WHAT YOU SHOULD DO
A faithful transcription of all the records is required.

────────────────────────────────────────

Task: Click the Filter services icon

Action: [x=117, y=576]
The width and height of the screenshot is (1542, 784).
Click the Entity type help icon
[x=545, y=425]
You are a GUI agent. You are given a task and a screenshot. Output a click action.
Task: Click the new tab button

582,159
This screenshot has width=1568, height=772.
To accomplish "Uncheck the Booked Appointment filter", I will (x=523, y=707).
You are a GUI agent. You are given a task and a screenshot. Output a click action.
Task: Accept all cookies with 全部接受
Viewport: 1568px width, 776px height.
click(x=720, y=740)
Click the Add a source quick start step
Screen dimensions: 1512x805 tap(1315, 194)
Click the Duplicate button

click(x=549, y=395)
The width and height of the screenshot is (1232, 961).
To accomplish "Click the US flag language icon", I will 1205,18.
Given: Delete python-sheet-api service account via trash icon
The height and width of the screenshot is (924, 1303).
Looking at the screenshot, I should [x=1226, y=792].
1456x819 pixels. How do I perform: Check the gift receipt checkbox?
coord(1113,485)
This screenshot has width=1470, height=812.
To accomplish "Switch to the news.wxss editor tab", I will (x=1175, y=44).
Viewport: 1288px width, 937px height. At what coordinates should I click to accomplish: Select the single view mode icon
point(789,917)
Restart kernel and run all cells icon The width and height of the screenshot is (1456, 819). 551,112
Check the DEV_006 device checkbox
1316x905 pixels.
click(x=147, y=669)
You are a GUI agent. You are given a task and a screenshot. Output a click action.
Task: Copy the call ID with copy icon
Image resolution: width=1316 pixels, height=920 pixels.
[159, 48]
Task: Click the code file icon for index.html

────────────────────────────────────────

RESULT FOR THIS TASK
Task: Click the Filter services icon

Action: [x=117, y=576]
The width and height of the screenshot is (1542, 784).
Click the Entity type help icon
[x=545, y=425]
You are a GUI agent. You are given a task and a screenshot. Output a click action.
Task: Click the new tab button

582,159
This screenshot has width=1568, height=772.
To accomplish "Uncheck the Booked Appointment filter", I will (x=523, y=707).
You are a GUI agent. You are given a task and a screenshot. Output a click action.
Task: Accept all cookies with 全部接受
Viewport: 1568px width, 776px height.
click(x=720, y=740)
Click the Add a source quick start step
Screen dimensions: 1512x805 tap(1315, 194)
Click the Duplicate button

click(x=549, y=395)
The width and height of the screenshot is (1232, 961).
To accomplish "Click the US flag language icon", I will 1205,18.
Given: Delete python-sheet-api service account via trash icon
The height and width of the screenshot is (924, 1303).
Looking at the screenshot, I should [x=1226, y=792].
1456x819 pixels. How do I perform: Check the gift receipt checkbox?
coord(1113,485)
This screenshot has width=1470, height=812.
To accomplish "Switch to the news.wxss editor tab", I will (x=1175, y=44).
Viewport: 1288px width, 937px height. At what coordinates should I click to accomplish: Select the single view mode icon
point(789,917)
Restart kernel and run all cells icon The width and height of the screenshot is (1456, 819). 551,112
Check the DEV_006 device checkbox
1316x905 pixels.
click(x=147, y=669)
You are a GUI agent. You are given a task and a screenshot. Output a click action.
Task: Copy the call ID with copy icon
Image resolution: width=1316 pixels, height=920 pixels.
[159, 48]
Task: Click the code file icon for index.html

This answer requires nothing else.